Obserwujemy wydarzenia dziejące się w małym miasteczku w Indianie. Emma chce zabrać na bal maturalny dziewczynę, co rada rodziców uznaje za odstępstwo od normy i rzecze, że tak nie może być, masz dziewczyno bana na tańce. A że nie mogą wykluczyć tylko jednej osoby, to całkowicie odwołują bal. O sprawie dowiadują się Dee Dee, Barry, Angie i Trent – zakurzeni artyści z Broadwayu, którzy dość już mają kolejnych porażek i złych recenzji i chcą w końcu zdziałać coś, po czym będzie o nich głośno, i to głośno z pozytywnych względów.


Świat w „The Prom” jest bardzo prosty, większość problemów i konfliktów można rozwiązać jedną piosenką. Nic w tym złego, taki urok musicalu. Nie ukrywam jednak, że niektóre wątki wypadły zbyt blado przez to, że nie byliśmy w stanie poczuć nakładu emocjonalnego, gdyż wszystko rozwiązane zostało zbyt szybko. Mam tu na myśli szczególnie motyw uprzedzeń do osób homoseksualnych o podłożu religijnym. Cała fabuła opiera się na tej niechęci, a potem wystarczy jedna piosenka o Jezusie, by licealiści zrozumieli, iż są w błędzie.

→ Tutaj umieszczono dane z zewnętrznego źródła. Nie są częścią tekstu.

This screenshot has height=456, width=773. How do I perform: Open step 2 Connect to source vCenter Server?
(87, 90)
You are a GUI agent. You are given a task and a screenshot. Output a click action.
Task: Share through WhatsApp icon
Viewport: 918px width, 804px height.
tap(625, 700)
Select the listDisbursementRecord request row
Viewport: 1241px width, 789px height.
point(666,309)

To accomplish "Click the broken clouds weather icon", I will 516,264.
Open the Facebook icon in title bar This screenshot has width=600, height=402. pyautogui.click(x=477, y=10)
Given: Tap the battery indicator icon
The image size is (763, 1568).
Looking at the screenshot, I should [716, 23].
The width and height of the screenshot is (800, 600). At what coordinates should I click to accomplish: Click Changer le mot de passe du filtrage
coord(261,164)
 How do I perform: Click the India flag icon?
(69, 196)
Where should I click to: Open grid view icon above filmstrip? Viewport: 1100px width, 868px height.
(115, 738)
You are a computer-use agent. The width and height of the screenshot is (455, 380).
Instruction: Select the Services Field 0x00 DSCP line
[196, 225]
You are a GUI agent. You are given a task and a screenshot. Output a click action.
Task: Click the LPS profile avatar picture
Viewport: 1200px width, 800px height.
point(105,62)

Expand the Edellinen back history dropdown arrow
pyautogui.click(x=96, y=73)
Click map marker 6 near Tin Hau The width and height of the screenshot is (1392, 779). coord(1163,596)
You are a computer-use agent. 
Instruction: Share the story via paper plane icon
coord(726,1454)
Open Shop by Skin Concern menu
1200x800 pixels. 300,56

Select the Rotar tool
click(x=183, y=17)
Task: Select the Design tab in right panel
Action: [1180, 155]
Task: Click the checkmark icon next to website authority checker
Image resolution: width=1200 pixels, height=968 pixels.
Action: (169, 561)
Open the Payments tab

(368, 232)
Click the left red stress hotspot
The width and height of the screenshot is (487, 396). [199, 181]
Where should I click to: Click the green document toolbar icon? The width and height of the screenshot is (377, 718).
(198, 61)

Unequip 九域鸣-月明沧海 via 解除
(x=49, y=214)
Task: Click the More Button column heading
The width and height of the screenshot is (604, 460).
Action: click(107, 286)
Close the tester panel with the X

Pozwalam jednak filmowi takim być. Myślę, że gdybym zobaczyła ten musical na scenie, wcale nie poczułabym, że cokolwiek zostało spłycone. Jednak podczas oglądania filmu wypadało inaczej rozłożyć ciężar emocjonalny, chociaż na chwilę zrezygnować z cukierkowego charakteru „The Prom”.

Bo – jak po Ryanie Murphym można się spodziewać – wszystko polane jest kiczem, lukrem, obsypane brokatem i wiórkami. I to dobrze, kocham kicz i lubię, gdy Murphy go używa. Tylko czasami wszystko robi na automacie i po prostu leje bagienko, byle by było. Mam wrażenie, że tak właśnie było w przypadku „The Prom”. Ulało mu się za dużo i do cukru, słodkości i różnych śliczności zapomniał dodać związku X. Przez to filmowi brakuje niekiedy pazura.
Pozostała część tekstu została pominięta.